Swedish painter and educator (1895–1982)

Signe Magdalena Barth née Pettersson (16 June 1895, Uddevalla — 15 March 1982, Stockholm) was a Swedish painter and art teacher. After studying in Stockholm and Copenhagen, she moved to Paris in 1920 where she completed her education, married and settled until 1936. After returning to Sweden, she ran an art college in Stockholm from 1940 to 1959. Her paintings include motifs in oils from Paris and Stockholm as well as landscapes from the west coast of Sweden.

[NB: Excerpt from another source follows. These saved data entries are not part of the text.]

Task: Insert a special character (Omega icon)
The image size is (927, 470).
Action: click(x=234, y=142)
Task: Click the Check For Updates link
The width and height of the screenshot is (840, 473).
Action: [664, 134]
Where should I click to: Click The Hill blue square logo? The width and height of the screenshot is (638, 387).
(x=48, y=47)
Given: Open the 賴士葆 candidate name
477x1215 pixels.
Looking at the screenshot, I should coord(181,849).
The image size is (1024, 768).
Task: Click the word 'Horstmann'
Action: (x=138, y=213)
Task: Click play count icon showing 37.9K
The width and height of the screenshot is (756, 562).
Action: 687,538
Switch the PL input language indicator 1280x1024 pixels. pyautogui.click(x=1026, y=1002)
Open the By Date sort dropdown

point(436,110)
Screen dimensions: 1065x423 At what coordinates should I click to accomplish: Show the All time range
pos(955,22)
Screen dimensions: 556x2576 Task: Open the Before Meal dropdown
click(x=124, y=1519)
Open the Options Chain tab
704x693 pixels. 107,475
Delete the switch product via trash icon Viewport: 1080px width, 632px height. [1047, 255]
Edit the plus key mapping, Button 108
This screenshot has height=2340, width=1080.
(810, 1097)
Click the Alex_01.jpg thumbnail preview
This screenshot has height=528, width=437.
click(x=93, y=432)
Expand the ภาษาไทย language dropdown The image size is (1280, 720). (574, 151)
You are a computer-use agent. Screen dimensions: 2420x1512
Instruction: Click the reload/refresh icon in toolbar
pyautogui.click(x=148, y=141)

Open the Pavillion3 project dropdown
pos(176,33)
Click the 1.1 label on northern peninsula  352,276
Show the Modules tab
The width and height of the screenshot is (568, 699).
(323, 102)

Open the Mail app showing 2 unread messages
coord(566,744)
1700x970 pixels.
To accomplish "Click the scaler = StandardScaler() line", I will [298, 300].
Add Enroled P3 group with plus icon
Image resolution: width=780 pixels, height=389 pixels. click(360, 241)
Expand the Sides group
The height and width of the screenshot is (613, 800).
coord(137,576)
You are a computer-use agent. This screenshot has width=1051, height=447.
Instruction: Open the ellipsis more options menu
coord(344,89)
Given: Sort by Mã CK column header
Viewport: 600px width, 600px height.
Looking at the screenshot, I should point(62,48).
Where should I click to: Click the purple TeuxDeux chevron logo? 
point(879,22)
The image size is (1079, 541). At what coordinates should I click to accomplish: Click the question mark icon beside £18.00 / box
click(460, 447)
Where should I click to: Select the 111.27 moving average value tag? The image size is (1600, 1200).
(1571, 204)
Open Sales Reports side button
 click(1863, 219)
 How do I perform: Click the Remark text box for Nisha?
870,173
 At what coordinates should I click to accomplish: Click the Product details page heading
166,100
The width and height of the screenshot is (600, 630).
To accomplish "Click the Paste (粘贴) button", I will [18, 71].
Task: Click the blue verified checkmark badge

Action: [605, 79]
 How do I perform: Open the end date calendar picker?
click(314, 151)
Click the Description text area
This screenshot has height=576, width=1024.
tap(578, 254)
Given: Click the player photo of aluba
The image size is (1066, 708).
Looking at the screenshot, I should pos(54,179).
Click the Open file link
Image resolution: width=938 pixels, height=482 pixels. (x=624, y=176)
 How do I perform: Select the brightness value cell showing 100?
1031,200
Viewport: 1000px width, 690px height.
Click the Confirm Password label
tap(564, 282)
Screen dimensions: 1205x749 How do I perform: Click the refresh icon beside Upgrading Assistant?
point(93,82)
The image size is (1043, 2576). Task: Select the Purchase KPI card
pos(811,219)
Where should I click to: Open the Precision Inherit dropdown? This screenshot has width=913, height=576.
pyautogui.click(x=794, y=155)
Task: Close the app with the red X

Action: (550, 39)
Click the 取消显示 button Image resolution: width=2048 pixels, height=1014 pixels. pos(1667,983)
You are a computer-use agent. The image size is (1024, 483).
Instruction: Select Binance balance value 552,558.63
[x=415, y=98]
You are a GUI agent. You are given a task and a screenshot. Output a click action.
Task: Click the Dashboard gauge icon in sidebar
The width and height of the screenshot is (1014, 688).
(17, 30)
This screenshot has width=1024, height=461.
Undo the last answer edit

==Early life and education==
Born in Uddevalla on 16 June 1895, Signe Magdalena Pettersson was the daughter of the high-ranking government official Fredrik Emil Pettersson (1892–1907) and his wife Vendela Kristina von Essen (1853–1919). She was the family's youngest child. Raised on the Emaus estate near Uddevalla, she went on to study painting at Carl Wilhelmson's art college in Stockholm and then at Ernst Goldschmidt's school in Copenhagen. She completed her education in 1920 under André Lhote at the Académie Scandinave in Paris.

==Career==
After moving to Paris, she met the Swiss artist Ernst Amadeus (Amadé) Barth. They married in 1922 but he died of tuberculosis in 1926. Her father tried to persuade her to return to Sweden but despite facing serious financial difficulties she decided to remain in Paris where she was free to study and paint. Every year she spent the summer on the west coast island of Tjörn where she had a studio in the family's summer residence.

Her paintings, often revealing the influence of Césanne, include cityscapes of Paris and Stockholm and landscapes of the Swedish west coast. For over 20 years, she served on the board of the Swedish Artists Union. Following a 1928 solo exhibition in Paris, Barth exhibited in Swedish galleries throughout her life. Her works are in the collections of Stockholm's Moderna Museet as well as in regional museums such as those in Borås, Östersund and Kalmar.

From 1940 to 1959, Barth taught painting for beginners in her school in Stockholm known as Signe Barths Målarskola. Her students included the painter Elsa Björk-Liselius and the photographer Gun Kessle.

Signe Barth died in Stockholm on 15 March 1982 aged 86.